A teachable attitude, a mind free of your habits while shooting. This is not a competition with anyone but yourself, a formidable opponent in itself. 

BTW number one rule is that everyone within a mile or so does not acquire  any new holes.

----------


## rmodel65

yeah i dont really have any "habits" with rifle so ill pretty much be a blank slate



i just ventured to wally world something i loathe  bbut they do carry a stainless 22inch long ruger 12/22 for $238.  before i ventured to our local shooters store they had the standard length ruger for 222$ and it wasnt stainless plus wally worlds extra magazines were only 13 compared to the gun stores 16

----------


## HenryKnoxFineBooks

I went to my first appleseed with only a teachable attitude, as I had never fired a long arm before  .

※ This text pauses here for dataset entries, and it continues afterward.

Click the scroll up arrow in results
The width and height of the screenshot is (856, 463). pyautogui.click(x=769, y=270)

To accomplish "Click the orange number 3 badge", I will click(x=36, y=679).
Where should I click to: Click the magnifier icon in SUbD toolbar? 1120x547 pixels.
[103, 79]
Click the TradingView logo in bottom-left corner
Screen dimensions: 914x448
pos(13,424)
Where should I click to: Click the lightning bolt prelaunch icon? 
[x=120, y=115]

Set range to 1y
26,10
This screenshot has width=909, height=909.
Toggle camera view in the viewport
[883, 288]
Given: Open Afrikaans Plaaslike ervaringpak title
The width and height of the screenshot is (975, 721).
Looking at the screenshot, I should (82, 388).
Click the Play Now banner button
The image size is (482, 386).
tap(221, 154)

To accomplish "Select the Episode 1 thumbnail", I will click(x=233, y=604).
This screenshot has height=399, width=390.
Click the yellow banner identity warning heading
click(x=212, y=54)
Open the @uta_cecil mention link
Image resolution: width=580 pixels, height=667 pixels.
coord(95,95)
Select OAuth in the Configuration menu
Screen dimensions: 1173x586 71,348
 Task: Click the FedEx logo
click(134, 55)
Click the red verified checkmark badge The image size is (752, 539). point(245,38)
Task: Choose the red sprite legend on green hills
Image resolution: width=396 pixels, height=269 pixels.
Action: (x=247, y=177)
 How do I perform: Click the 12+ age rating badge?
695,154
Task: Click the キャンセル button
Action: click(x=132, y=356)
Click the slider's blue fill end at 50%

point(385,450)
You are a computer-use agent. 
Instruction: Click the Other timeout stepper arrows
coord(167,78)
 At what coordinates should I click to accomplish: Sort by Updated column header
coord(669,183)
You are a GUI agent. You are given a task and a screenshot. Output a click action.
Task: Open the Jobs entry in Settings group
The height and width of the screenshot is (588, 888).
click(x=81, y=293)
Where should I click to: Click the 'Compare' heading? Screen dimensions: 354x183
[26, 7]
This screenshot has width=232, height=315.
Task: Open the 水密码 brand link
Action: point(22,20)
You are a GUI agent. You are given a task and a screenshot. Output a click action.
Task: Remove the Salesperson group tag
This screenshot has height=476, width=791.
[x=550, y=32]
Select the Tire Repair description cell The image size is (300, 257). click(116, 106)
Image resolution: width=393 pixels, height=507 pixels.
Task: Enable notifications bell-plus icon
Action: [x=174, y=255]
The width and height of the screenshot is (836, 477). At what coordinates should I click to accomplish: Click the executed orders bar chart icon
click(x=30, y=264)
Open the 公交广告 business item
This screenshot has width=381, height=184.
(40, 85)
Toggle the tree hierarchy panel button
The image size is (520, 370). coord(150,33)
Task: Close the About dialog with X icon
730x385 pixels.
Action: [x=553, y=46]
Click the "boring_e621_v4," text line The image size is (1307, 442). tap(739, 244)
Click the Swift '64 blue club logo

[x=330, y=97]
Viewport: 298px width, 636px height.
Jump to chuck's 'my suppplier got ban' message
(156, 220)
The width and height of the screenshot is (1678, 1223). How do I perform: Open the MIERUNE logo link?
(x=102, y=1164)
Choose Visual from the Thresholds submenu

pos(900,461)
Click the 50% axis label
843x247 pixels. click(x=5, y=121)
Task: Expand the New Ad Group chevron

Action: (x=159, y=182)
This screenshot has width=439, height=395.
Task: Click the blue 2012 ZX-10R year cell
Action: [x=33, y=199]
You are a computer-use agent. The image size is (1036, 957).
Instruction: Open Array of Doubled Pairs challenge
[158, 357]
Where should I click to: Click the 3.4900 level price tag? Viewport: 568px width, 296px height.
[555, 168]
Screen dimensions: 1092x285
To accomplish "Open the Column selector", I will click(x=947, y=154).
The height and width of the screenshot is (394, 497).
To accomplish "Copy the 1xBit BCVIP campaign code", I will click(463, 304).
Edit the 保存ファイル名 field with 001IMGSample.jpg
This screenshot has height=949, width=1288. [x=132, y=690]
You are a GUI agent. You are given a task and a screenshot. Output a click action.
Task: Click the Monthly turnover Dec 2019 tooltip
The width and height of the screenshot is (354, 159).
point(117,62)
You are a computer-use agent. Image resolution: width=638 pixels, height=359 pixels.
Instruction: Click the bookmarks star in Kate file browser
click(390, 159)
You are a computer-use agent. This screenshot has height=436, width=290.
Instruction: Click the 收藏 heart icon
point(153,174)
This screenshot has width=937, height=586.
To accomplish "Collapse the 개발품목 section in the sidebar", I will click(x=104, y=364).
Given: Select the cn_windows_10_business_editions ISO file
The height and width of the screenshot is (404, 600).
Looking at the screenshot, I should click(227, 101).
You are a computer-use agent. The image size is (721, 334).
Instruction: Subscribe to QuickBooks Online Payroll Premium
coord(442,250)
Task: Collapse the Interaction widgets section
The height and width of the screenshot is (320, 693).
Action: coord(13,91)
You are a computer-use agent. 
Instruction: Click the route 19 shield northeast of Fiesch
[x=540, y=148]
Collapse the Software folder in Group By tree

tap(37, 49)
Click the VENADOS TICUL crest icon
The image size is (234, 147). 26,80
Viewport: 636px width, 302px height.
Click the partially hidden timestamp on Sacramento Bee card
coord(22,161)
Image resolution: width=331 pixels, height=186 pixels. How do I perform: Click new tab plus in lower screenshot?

I have a 10/.22 on the way and plan to attend another appleseed at the end of August!

Looking forward to it, plus the money I'm saving on ammo with the 10/.22 easily pays for it.

----------


## B964

> yeah i dont really have any "habits" with rifle so ill pretty much be a blank slate
> 
> 
> 
> i just ventured to wally world something i loathe  bbut they do carry a stainless 22inch long ruger 12/22 for $138.  before i ventured to our local shooters store they had the standard length ruger for 122$ and it wasnt stainless plus wally worlds extra magazines were only 13 compared to the gun stores 16


22 inch 10/22 stainless for $138.00? Buy it. Buy a couple. If you get into the Appleseed program you will need a couple to use for loaners when you start instructing. You will make Rifleman and start instructing, right?

----------


## acptulsa

> ...the money I'm saving on ammo with the 10/.22 easily pays for it.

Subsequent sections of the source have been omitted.